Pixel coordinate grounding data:
/---
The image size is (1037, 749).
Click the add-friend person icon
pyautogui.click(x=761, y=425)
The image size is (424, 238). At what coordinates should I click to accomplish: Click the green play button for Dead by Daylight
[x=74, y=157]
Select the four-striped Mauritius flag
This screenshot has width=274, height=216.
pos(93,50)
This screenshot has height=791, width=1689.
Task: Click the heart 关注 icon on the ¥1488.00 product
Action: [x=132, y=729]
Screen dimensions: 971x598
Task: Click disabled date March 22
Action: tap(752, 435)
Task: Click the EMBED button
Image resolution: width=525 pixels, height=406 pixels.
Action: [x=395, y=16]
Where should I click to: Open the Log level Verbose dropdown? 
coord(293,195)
\---
/---
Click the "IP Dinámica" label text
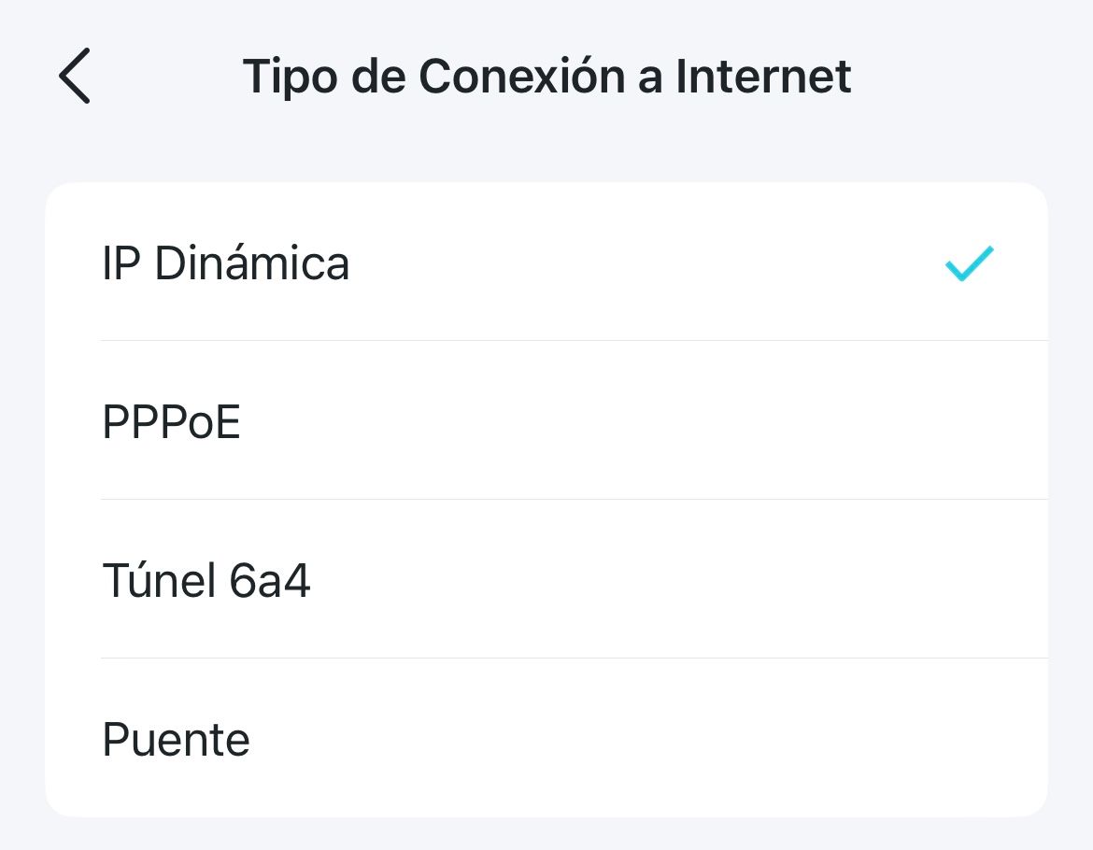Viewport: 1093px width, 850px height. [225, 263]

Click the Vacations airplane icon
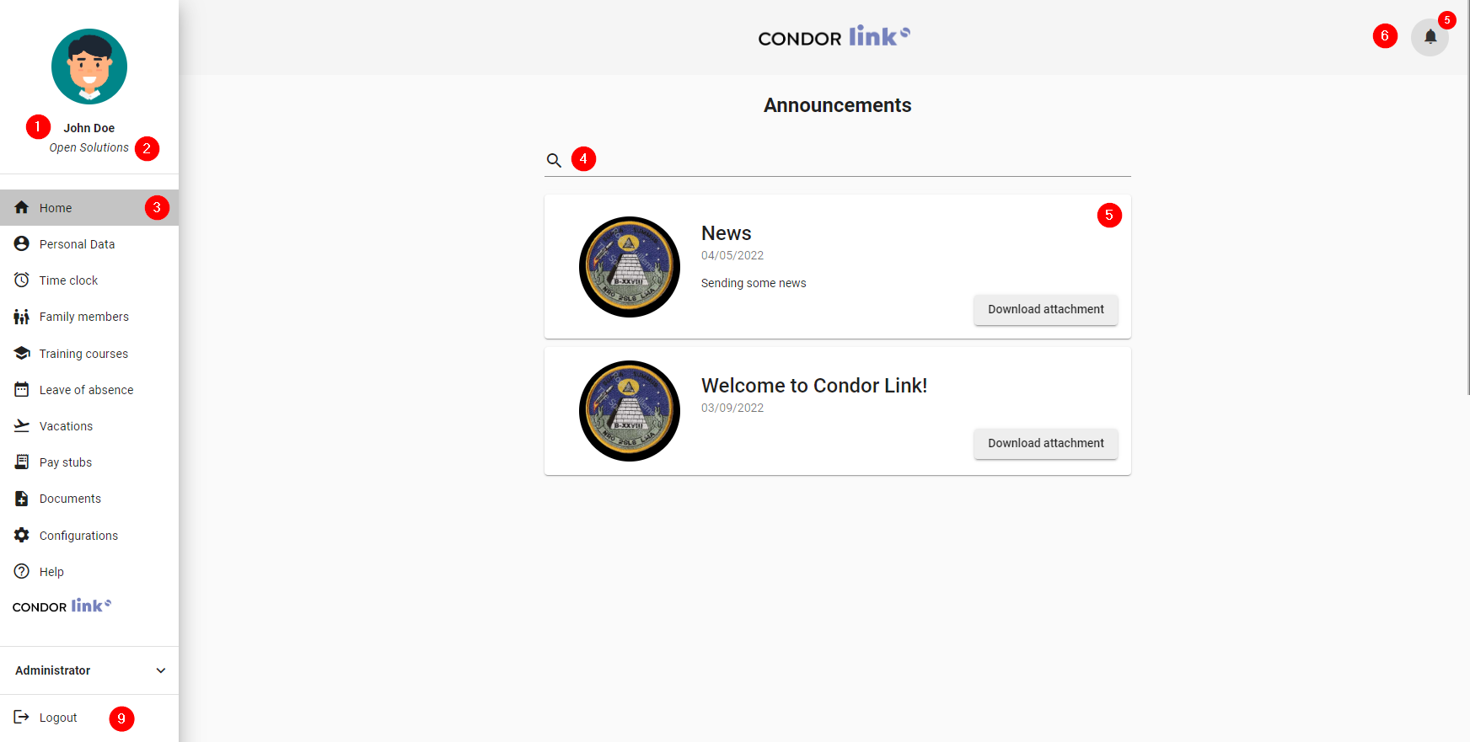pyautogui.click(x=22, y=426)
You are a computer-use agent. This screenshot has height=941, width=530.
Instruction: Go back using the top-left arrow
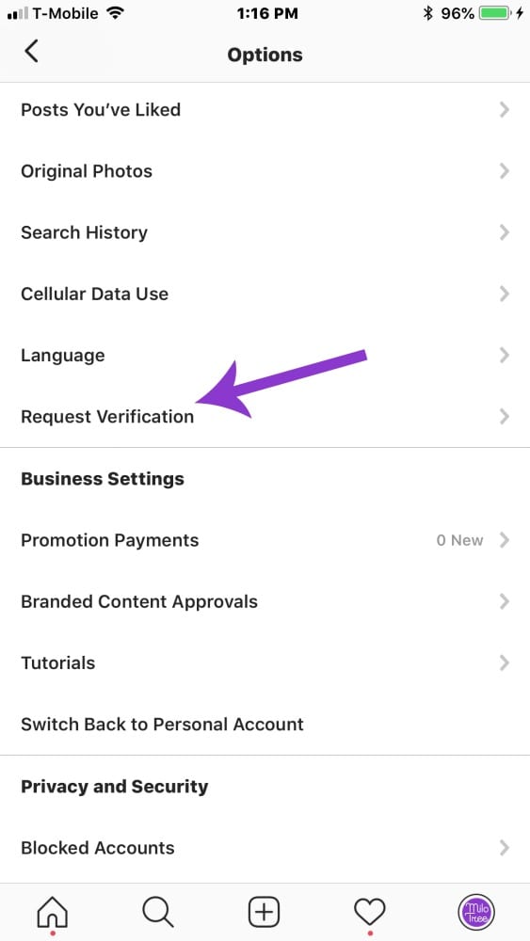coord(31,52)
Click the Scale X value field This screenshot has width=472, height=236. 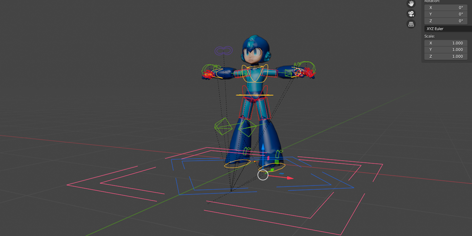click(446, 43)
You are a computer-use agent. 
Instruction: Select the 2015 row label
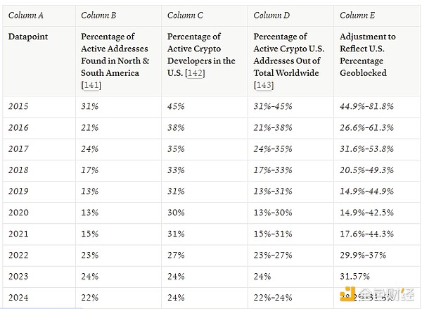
\---
/---
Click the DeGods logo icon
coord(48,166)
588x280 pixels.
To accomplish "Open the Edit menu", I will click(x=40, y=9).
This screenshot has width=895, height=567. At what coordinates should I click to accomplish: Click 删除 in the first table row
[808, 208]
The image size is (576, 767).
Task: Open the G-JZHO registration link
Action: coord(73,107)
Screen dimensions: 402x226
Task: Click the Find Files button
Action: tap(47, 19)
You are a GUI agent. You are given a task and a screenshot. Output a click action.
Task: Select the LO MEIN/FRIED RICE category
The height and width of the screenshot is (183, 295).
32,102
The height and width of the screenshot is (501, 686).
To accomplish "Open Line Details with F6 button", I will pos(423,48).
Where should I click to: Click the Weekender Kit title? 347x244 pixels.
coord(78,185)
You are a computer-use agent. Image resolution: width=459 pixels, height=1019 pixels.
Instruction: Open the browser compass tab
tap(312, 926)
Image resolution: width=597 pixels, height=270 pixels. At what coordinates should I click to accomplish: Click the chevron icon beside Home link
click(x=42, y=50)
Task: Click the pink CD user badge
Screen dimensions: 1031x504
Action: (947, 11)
\---
What lines in the entries above hold "computer"? Copy every one.

You are a computer-use agent. This screenshot has height=941, width=530.
You are a computer-use agent. 
You are a computer-use agent. Image resolution: width=459 pixels, height=1019 pixels.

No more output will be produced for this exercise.